Clark is the third head of a Harvard advanced-degree program to step down this year. Graduate School of Education Dean Ellen Condliffe Lagemann and Graduate School of Arts and Sciences Dean Peter T. Ellison both announced plans to leave their present positions earlier this spring.
At an HBS press conference announcing his departure yesterday afternoon, Clark said he received a call last month from Gordon B. Hinckley, the president of the Mormon Church, asking him to take the helm at BYU-Idaho.
Clark said that he had long considered 10 years an appropriate tenure for a dean, but the job offer from the highest official in Mormonism catalyzed his departure.
“If the president of my church had not called me on the 25th of May, we would not be here,” Clark said at the press conference.
“A PIONEER TRADITION”
BYU-Idaho spokesman Don Sparhawk said that Clark is to address the school’s student body this morning at its campus in the Upper Snake River Valley.
BYU-Idaho’s previous head, David A. Bednar, left his post in December upon being named to the Quorum of the Twelve Apostles, Mormonism’s highest governing body beneath the Church’s president, according to Sparhawk.

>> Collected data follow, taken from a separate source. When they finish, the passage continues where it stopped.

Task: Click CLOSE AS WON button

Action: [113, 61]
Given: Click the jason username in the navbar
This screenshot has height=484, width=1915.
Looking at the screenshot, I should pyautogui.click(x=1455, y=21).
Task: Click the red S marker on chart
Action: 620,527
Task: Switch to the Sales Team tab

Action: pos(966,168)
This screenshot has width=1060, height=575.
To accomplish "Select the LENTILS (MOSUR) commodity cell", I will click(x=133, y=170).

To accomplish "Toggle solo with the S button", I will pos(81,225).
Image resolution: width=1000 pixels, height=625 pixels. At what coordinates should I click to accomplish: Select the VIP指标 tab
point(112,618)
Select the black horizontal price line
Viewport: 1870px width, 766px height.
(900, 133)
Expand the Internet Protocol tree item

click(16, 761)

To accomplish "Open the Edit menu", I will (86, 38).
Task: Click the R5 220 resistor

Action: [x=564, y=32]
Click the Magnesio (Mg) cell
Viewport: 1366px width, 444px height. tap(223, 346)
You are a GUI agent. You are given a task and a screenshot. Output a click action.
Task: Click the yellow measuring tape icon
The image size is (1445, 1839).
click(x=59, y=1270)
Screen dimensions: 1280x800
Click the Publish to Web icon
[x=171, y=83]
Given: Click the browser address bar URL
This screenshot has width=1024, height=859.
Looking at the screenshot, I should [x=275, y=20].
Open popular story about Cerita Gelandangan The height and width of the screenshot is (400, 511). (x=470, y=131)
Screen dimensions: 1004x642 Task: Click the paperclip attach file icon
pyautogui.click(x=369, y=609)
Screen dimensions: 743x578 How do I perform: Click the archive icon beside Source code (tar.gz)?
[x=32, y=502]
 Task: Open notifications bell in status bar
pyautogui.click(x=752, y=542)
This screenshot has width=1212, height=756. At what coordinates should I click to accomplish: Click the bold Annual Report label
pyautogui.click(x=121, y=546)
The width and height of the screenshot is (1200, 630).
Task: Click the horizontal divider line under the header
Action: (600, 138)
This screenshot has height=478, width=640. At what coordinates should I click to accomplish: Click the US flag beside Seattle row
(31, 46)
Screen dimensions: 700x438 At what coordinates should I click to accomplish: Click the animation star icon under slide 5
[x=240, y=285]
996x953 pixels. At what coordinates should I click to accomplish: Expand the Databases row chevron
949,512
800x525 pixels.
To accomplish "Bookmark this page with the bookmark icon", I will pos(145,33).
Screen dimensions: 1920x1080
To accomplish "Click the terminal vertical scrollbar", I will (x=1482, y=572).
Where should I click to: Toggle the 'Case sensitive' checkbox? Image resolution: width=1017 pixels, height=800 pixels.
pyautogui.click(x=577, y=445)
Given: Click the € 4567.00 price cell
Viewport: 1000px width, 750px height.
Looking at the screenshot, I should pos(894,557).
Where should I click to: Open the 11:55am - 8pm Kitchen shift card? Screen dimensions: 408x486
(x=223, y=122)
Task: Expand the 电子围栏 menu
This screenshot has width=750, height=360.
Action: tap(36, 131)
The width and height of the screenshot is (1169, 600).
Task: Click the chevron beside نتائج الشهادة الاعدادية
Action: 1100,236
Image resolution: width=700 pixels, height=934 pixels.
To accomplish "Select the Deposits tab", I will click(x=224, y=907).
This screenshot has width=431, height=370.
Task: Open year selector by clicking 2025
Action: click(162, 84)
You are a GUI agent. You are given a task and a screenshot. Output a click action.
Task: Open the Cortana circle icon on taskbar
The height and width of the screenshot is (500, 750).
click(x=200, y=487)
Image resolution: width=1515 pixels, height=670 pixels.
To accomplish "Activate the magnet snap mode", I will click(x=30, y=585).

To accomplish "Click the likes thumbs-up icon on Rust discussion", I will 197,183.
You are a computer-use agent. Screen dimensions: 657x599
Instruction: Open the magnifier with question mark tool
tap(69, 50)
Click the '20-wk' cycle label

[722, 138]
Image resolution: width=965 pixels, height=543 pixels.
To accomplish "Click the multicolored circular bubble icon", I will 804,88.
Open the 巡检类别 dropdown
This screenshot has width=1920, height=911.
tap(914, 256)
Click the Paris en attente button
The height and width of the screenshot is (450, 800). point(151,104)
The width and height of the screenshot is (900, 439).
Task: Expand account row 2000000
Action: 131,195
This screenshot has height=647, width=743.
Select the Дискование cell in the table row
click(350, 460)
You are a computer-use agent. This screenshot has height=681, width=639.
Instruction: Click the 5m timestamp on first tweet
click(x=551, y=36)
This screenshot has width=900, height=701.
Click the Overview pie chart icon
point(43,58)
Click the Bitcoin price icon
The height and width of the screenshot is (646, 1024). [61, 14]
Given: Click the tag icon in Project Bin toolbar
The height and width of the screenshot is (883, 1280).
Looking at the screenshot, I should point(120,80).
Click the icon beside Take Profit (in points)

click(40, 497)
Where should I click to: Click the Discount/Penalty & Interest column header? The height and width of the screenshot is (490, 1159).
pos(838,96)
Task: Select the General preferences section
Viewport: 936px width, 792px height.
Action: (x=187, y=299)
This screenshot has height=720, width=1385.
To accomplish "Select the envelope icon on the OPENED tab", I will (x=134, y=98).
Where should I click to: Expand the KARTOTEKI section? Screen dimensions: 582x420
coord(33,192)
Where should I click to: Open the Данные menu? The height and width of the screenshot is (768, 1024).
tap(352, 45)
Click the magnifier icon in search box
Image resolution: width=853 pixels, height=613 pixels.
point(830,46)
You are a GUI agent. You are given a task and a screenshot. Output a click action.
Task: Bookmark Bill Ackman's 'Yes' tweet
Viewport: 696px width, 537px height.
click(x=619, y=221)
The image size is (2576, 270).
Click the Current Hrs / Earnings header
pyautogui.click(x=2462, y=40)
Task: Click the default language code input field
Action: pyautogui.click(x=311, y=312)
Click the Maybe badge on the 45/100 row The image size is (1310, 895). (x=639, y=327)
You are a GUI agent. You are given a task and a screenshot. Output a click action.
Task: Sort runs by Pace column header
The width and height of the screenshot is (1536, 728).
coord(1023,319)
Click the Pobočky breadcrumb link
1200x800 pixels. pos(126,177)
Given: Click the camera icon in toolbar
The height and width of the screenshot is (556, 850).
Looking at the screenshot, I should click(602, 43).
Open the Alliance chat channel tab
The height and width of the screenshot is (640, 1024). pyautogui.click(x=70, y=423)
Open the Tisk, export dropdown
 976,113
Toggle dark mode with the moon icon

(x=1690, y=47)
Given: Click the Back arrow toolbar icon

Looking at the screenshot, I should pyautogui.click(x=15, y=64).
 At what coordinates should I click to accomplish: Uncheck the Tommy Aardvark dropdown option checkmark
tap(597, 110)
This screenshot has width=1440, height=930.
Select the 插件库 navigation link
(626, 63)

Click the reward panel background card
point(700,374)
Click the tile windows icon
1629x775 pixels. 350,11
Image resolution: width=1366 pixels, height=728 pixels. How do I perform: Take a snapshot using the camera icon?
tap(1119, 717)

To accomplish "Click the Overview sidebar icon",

BYU-Idaho is separate from the more widely-known Bringham Young University of Provo, Utah—although the two colleges share a common board of trustees.
According to Sparhawk, the all-undergraduate student body is 99 percent Mormon and draws from all 50 states and from 40 countries.
Clark joins BYU-Idaho in a transitional period. The school—which had been known as Ricks College since its founding in 1888—introduced a four-year bachelors degree program just five years ago.
Bruce E. Hobbs, the school’s director of public relations, said that BYU-Idaho remains firmly rooted in the “pioneer tradition.”
“The concept is that students don’t need an increase in budget or resources to start a new program,” Hobbs said. “We want them to take what they’ve been given and, through innovation, be successful.”
The school does not grant tenure to faculty, and 80 percent of majors require internships, most of which are off-campus and out-of-state, according to Hobbs.
The school also requires students to take courses in Mormon theology.